I had been craving blueberry muffins ever since I brought the blueberries home so this morning got to quick work making it happen. I tried a Barefoot Contessa recipe that sounded interesting due to the streusel topping (I’m a sucker for streusel toppings) and use of lemon zest in the batter. I know Ina is a big fan of using lemon zest to bring out other flavors in baking (or adding coffee to chocolate baked goods to deepen the chocolate flavor) and it really works here. It brightens the flavor of the muffin, if that makes sense.
They were a cinch to make and they made a lovely second breakfast this morning. The first breakfast of steel cut oats was hearty and all but not the most exciting. (No offense steel cut oats, we’re still bros.)
Blueberry Streusel Muffins (from “Barefoot Contessa: Back to Basics” by Ina Garten)
- 3 ½ cups all-purpose flour
- 1 ½ cup granulated sugar
- 4 ½ teaspoons baking powder
- 1 teaspoon baking soda
- 1 teaspoon salt
- 2 cups buttermilk, shaken
- ¼ pound (1 stick) unsalted butter, melted and cooled
- 1 ½ teaspoons grated lemon zest
- 2 extra-large eggs
- 2 cups fresh blueberries (2 half-pints)
For the streusel topping:
- ¼ cup all-purpose flour
- ½ cup light brown sugar, lightly packed
- 1 teaspoon ground cinnamon
- ¼ teaspoon salt
- 4 tablespoons (1/2 stick) cold unsalted butter, diced
Preheat the oven to 375 degrees. Line two 12-cup muffin tins with paper liners.
Sift the flour, sugar, baking powder, baking soda, and salt into a large bowl and blend with your hands. In a separate bowl, whisk together the buttermilk, butter, lemon zest, and eggs. Stir the buttermilk mixture into the flour mixture with a fork, mixing just until blended. Fold the blueberries into the batter. Don’t overmix! With a standard (2 1/4-inch) ice-cream scoop or large spoon, scoop the batter into the prepared cups, filling them almost full.
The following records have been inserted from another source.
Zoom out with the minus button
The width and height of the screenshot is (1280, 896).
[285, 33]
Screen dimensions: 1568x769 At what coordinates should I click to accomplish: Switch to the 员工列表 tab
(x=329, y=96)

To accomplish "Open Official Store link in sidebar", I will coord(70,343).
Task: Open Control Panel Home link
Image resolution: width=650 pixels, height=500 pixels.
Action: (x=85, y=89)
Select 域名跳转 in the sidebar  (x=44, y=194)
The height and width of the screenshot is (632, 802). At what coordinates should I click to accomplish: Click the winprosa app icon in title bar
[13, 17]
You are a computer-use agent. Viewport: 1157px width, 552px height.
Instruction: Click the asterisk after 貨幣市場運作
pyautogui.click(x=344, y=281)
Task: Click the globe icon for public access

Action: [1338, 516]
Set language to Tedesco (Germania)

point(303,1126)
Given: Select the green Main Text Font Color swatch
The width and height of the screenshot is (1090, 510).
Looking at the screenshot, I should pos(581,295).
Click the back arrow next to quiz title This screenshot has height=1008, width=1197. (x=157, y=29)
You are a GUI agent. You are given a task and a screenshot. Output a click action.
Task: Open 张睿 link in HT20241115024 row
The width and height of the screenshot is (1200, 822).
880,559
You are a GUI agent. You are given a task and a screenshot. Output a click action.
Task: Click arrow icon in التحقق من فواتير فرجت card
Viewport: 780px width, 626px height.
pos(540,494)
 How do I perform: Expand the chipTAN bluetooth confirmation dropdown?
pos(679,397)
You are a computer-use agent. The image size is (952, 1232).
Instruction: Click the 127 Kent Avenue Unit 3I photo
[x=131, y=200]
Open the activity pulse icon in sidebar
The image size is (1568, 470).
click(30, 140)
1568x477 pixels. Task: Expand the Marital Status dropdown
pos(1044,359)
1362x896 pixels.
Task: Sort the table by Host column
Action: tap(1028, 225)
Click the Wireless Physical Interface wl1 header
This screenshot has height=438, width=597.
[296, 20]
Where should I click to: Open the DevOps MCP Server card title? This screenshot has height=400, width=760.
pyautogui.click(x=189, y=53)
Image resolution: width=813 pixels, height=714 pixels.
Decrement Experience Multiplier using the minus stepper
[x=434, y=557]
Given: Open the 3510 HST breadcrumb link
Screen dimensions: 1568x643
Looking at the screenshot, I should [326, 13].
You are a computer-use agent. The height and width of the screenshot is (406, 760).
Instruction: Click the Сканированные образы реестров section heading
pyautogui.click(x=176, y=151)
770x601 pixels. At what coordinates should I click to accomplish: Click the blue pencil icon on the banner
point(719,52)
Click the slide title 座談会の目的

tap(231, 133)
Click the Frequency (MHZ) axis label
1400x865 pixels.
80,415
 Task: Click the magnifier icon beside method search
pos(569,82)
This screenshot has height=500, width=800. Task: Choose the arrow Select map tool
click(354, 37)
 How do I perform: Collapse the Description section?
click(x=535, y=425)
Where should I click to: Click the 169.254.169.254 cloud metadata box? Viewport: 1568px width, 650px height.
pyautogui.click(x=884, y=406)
For the topping, place all the ingredients in the bowl of a food processor fitted with the steel blade and pulse until the butter is in very small pieces. Pour into a bowl and rub with your fingers until crumbly. Spoon about 1 tablespoon of the streusel on top of each muffin. Bake the muffins for 20 to 25 minutes, until golden brown.